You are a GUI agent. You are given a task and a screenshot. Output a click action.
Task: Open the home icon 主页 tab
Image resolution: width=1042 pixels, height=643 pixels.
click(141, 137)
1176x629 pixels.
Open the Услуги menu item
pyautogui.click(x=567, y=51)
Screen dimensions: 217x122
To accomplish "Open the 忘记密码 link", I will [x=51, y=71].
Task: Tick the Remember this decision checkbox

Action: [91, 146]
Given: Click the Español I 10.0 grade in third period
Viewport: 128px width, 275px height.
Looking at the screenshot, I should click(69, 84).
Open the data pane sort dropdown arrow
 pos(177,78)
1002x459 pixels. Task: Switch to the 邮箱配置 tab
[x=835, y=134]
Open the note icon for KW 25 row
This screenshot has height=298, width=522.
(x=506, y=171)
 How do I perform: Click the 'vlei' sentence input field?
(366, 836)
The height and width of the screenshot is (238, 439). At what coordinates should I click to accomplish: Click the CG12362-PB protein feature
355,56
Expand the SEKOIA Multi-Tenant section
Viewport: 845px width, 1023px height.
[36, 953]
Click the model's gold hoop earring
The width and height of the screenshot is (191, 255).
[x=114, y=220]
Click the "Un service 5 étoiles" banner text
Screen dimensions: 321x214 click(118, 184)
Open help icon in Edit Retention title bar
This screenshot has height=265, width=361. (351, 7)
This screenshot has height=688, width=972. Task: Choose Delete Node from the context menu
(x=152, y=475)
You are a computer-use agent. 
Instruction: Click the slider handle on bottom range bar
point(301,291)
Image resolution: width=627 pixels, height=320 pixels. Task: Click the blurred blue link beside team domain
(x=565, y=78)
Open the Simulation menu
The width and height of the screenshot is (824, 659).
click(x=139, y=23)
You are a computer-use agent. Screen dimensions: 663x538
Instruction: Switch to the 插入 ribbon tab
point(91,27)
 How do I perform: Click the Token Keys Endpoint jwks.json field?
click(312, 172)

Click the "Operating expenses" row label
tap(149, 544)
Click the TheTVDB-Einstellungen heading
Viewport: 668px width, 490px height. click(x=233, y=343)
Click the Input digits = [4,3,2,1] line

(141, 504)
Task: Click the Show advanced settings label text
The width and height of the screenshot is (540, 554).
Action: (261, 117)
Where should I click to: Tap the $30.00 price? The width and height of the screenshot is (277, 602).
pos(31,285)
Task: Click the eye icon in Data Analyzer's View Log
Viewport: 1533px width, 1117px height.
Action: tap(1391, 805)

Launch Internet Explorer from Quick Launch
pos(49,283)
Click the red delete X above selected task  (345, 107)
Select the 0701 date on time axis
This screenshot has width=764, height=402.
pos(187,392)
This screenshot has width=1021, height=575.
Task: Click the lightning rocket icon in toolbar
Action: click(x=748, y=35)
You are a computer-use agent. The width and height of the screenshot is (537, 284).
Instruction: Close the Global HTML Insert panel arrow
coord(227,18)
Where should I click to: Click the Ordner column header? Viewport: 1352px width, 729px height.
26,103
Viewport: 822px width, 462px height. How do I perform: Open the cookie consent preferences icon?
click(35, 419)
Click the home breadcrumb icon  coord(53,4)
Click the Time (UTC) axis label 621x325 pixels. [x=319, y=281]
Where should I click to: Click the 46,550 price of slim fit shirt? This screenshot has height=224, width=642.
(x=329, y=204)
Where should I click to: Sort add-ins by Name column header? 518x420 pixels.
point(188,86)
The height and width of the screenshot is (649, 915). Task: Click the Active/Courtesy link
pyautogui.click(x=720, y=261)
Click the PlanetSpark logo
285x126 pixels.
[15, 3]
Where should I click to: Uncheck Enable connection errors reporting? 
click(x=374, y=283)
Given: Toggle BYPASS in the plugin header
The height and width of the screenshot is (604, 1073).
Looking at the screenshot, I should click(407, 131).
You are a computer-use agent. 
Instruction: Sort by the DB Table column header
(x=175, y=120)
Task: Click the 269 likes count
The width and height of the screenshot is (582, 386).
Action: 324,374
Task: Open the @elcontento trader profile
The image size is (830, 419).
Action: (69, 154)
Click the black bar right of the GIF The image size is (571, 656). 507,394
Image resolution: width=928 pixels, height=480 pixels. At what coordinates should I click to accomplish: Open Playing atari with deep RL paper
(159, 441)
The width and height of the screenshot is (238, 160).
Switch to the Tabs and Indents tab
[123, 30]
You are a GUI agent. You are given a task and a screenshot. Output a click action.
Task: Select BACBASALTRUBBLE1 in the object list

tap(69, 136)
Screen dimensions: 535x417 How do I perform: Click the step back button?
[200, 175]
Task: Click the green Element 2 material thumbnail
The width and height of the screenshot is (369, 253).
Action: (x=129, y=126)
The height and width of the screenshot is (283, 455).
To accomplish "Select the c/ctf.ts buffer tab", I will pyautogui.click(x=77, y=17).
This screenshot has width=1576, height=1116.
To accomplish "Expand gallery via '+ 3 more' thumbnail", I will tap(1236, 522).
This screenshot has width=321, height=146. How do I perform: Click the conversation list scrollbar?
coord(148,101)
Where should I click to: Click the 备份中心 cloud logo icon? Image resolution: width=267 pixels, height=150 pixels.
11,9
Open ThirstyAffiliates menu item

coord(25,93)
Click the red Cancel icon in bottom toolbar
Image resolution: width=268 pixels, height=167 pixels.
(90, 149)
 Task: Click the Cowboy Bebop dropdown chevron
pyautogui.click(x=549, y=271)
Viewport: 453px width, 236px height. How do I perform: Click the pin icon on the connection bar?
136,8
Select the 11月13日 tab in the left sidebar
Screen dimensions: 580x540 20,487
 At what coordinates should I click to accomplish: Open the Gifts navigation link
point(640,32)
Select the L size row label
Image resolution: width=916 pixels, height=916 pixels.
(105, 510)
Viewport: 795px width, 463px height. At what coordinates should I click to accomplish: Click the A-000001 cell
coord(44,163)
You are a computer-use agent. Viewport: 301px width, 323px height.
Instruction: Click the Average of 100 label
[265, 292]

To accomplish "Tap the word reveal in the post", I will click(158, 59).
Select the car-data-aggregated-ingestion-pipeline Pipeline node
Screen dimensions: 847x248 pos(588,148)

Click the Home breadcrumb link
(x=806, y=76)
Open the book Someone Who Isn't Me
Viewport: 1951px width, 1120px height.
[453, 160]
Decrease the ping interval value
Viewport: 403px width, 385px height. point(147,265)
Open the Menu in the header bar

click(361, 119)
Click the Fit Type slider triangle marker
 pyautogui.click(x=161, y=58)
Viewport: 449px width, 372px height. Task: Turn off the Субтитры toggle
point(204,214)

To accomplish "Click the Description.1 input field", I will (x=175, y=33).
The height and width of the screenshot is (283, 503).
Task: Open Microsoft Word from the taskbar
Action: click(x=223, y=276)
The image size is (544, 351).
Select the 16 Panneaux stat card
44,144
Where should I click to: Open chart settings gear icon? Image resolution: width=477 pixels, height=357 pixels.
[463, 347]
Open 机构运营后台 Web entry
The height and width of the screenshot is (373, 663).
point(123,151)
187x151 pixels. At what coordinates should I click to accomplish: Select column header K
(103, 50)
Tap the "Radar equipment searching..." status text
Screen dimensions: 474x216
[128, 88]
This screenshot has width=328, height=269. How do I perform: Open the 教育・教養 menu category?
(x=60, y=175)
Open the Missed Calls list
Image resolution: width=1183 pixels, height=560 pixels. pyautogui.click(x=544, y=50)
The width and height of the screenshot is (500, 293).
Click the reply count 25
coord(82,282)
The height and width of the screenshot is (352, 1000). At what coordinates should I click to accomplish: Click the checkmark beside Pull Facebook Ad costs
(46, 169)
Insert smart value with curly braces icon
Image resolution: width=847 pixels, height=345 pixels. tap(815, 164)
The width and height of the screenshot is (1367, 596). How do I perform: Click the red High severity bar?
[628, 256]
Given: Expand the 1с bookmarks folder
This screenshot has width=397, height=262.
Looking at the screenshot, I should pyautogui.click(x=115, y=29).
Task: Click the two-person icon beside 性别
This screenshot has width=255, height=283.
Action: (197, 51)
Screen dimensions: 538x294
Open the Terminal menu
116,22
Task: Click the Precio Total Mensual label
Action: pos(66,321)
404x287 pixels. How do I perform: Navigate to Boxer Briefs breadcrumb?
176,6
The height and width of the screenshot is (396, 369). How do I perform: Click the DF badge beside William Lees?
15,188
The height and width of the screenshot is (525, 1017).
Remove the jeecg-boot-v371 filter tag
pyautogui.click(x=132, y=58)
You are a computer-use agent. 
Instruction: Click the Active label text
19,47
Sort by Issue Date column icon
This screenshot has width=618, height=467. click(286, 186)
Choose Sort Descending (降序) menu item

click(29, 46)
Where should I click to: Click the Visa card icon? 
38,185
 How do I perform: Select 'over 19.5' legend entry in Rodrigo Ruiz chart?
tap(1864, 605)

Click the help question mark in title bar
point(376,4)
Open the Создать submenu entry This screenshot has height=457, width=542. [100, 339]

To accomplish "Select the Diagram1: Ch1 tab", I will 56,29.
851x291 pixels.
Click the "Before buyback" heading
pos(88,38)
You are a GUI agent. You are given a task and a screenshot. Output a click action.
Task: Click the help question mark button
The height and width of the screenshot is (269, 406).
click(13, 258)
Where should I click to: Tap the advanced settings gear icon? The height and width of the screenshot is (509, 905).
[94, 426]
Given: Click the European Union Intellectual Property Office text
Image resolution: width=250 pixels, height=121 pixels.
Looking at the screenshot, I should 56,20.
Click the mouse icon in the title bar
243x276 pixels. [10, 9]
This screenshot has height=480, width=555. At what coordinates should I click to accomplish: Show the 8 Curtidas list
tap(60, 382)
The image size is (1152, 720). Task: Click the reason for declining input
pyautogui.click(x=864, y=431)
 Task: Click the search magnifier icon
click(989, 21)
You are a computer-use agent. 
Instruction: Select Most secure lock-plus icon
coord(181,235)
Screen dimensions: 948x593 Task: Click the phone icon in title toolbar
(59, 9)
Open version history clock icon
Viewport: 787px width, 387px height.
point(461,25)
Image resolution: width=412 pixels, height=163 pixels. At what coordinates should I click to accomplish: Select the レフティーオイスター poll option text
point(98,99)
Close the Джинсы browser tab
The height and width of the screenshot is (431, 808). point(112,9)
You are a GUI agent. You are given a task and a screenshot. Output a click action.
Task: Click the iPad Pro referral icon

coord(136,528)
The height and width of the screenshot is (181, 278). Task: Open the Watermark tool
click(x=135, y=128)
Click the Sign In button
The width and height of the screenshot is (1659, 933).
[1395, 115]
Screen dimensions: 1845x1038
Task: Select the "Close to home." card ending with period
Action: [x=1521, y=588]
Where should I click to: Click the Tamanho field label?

......

Where does the string "thumbnail" appear in the records above? Return every line that holds it.

Task: Click the green Element 2 material thumbnail
To accomplish "Expand gallery via '+ 3 more' thumbnail", I will tap(1236, 522).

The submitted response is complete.